* Instructions for the task *
Copy out the data from the line containing "Show previous screenshot with left arrow" to its last line, exactly. No pictures.

* Supplied data *
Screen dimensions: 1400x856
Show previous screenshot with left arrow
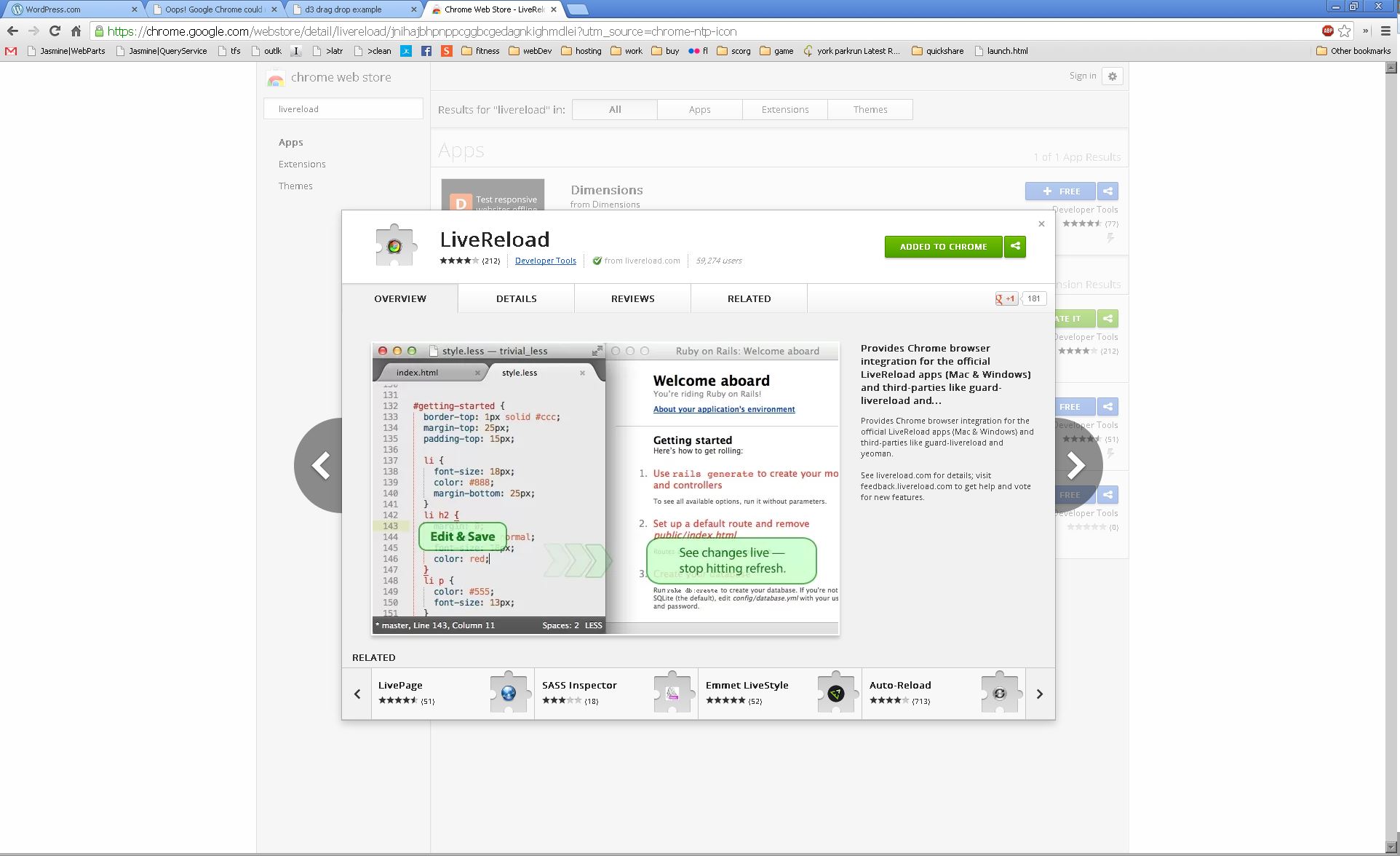coord(320,465)
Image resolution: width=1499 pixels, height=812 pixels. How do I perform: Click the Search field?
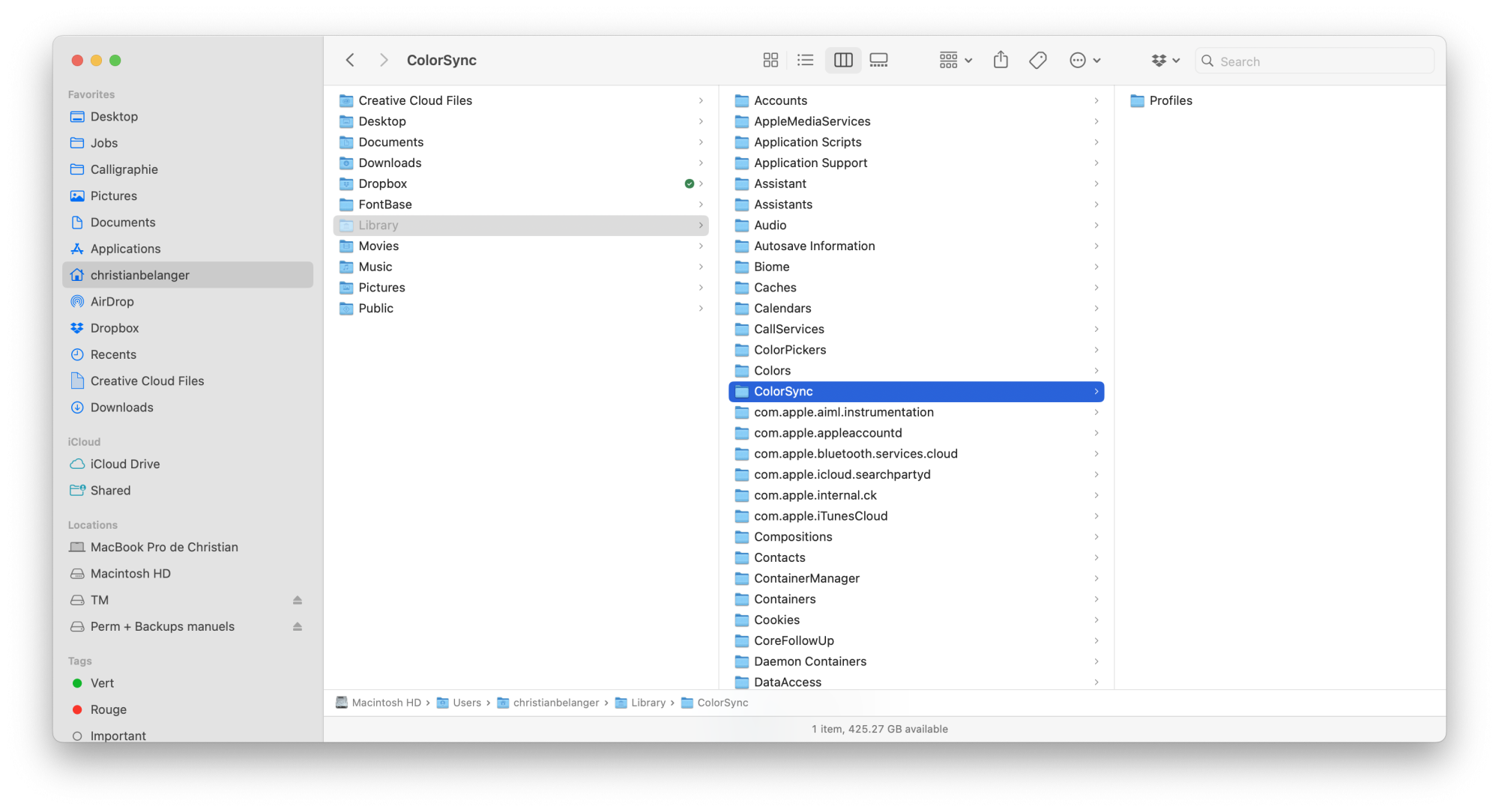coord(1319,61)
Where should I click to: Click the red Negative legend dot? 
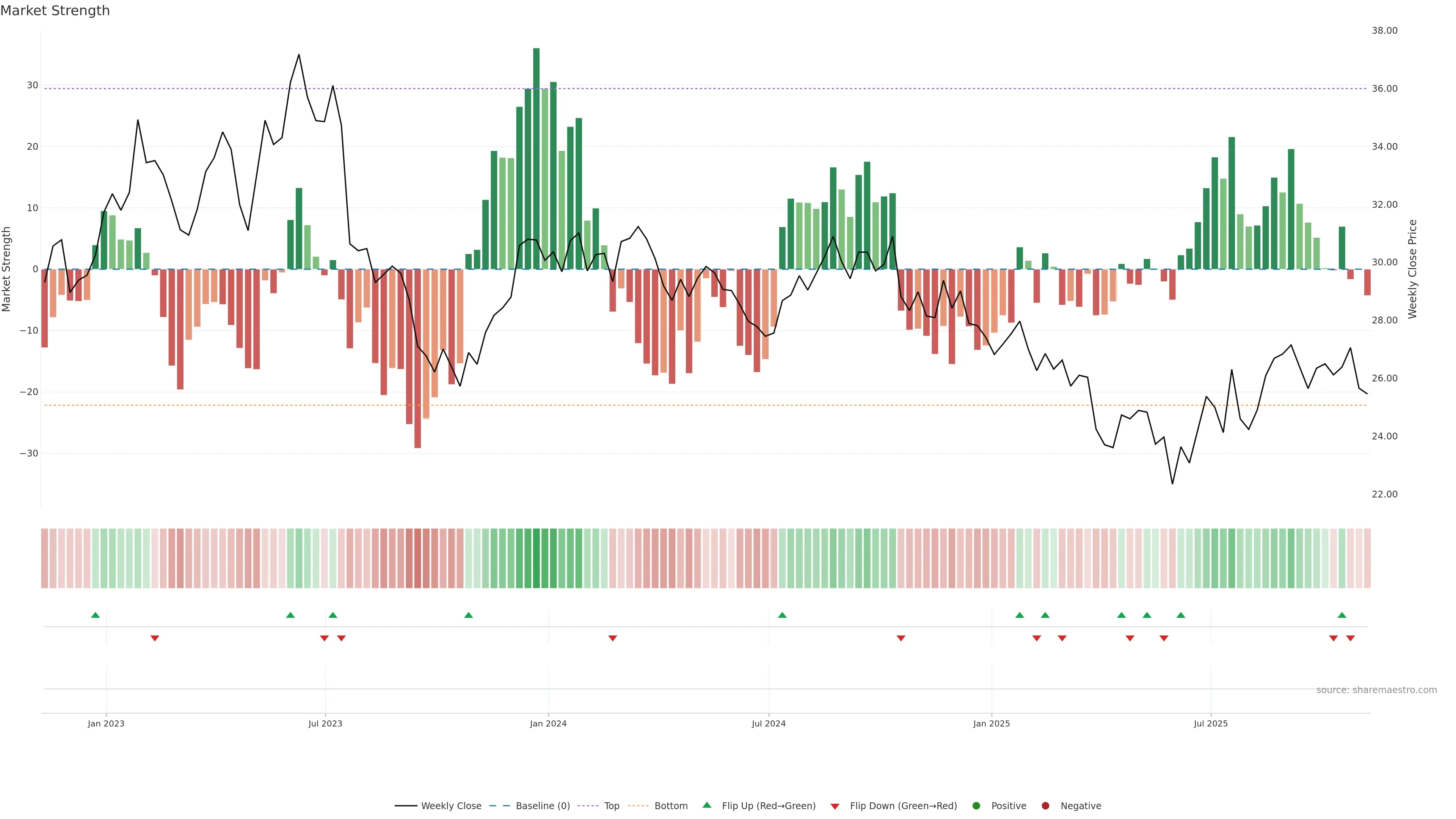tap(1045, 805)
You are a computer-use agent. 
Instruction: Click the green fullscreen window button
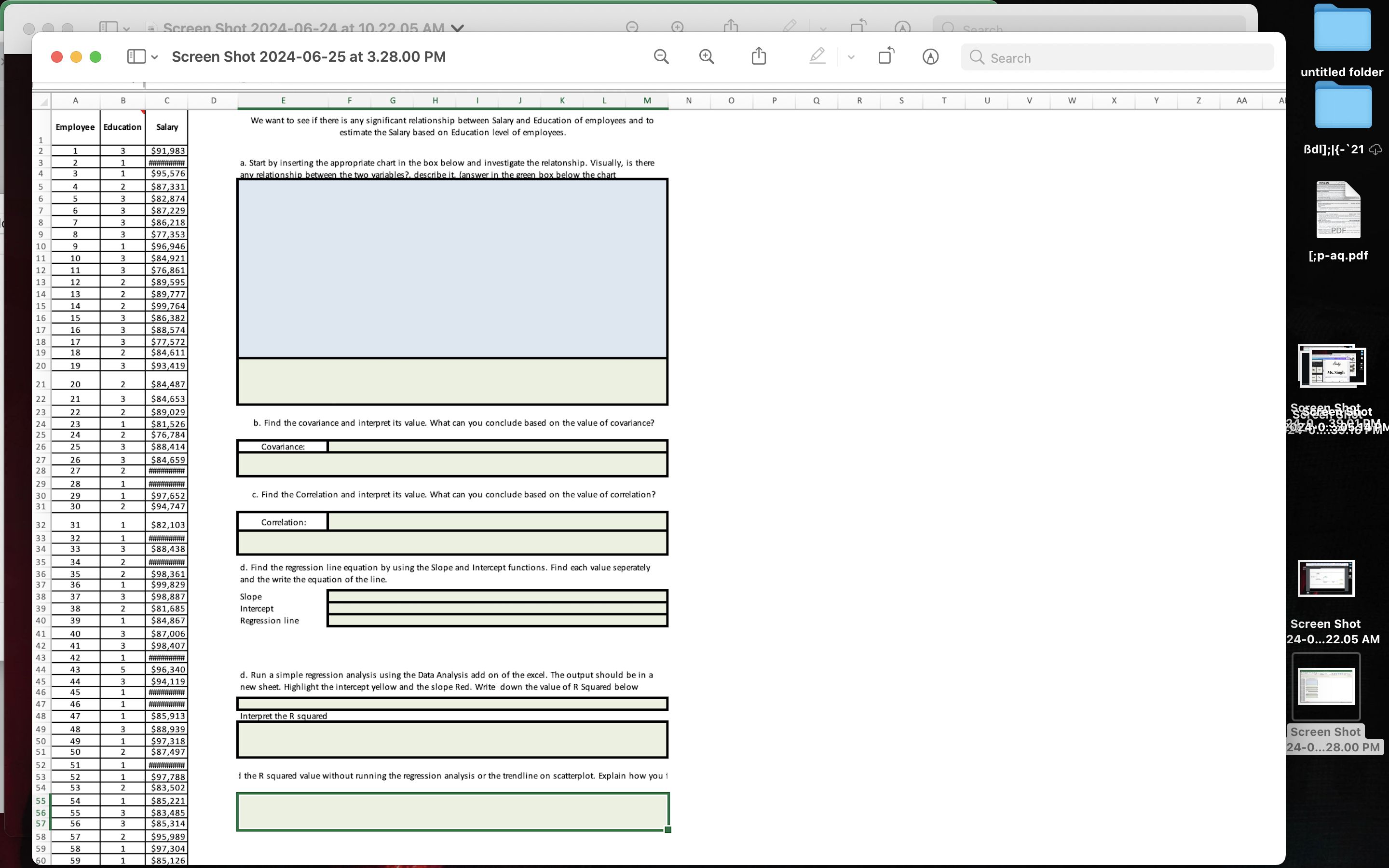pos(96,57)
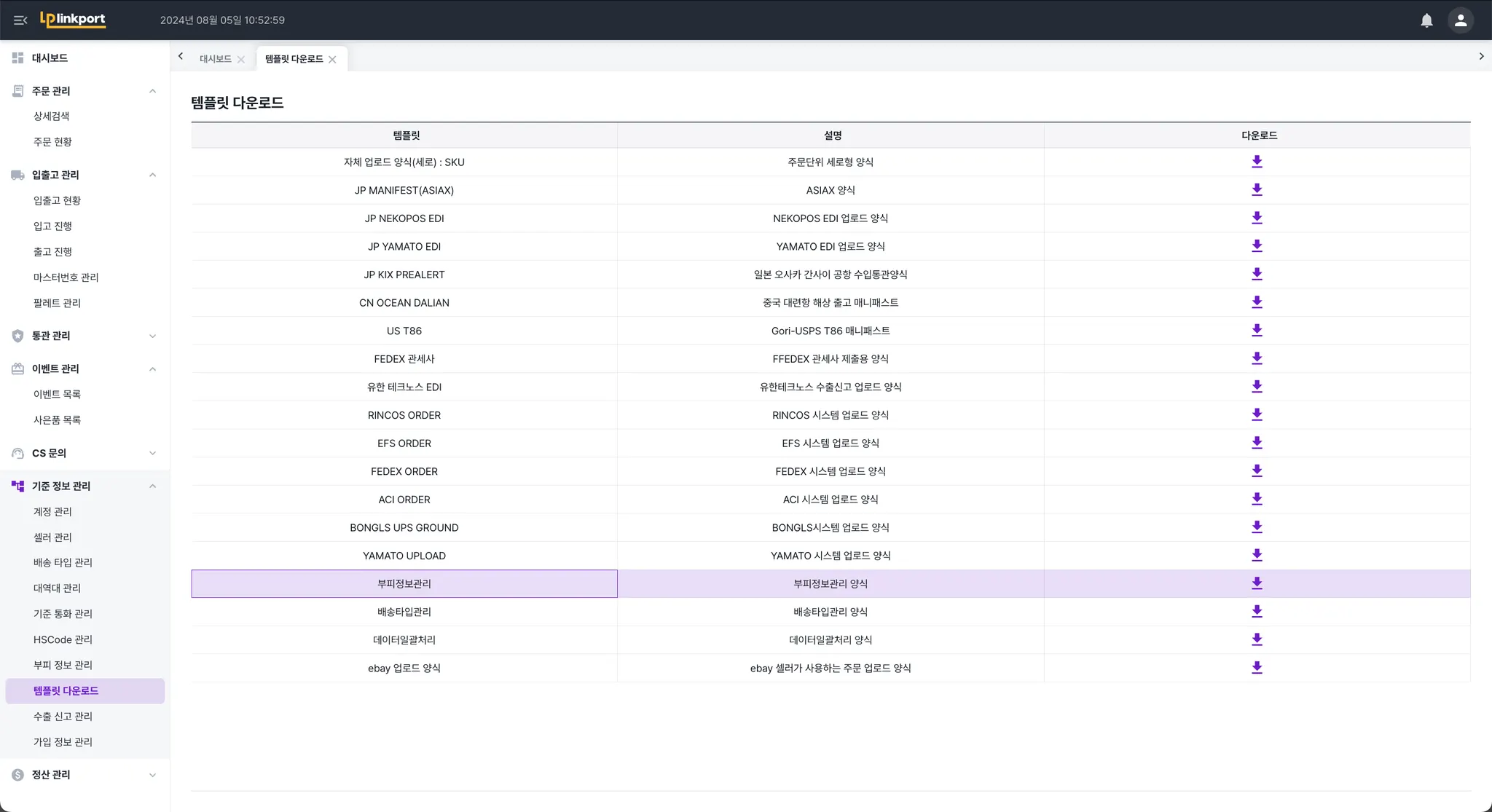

* Response to the exercise *
Show previous screenshot with left arrow
coord(320,465)
Image resolution: width=1499 pixels, height=812 pixels. How do I perform: Click the Search field?
coord(1319,61)
Where should I click to: Click the red Negative legend dot? 
tap(1045, 805)
You are a computer-use agent. 
Instruction: Click the green fullscreen window button
pos(96,57)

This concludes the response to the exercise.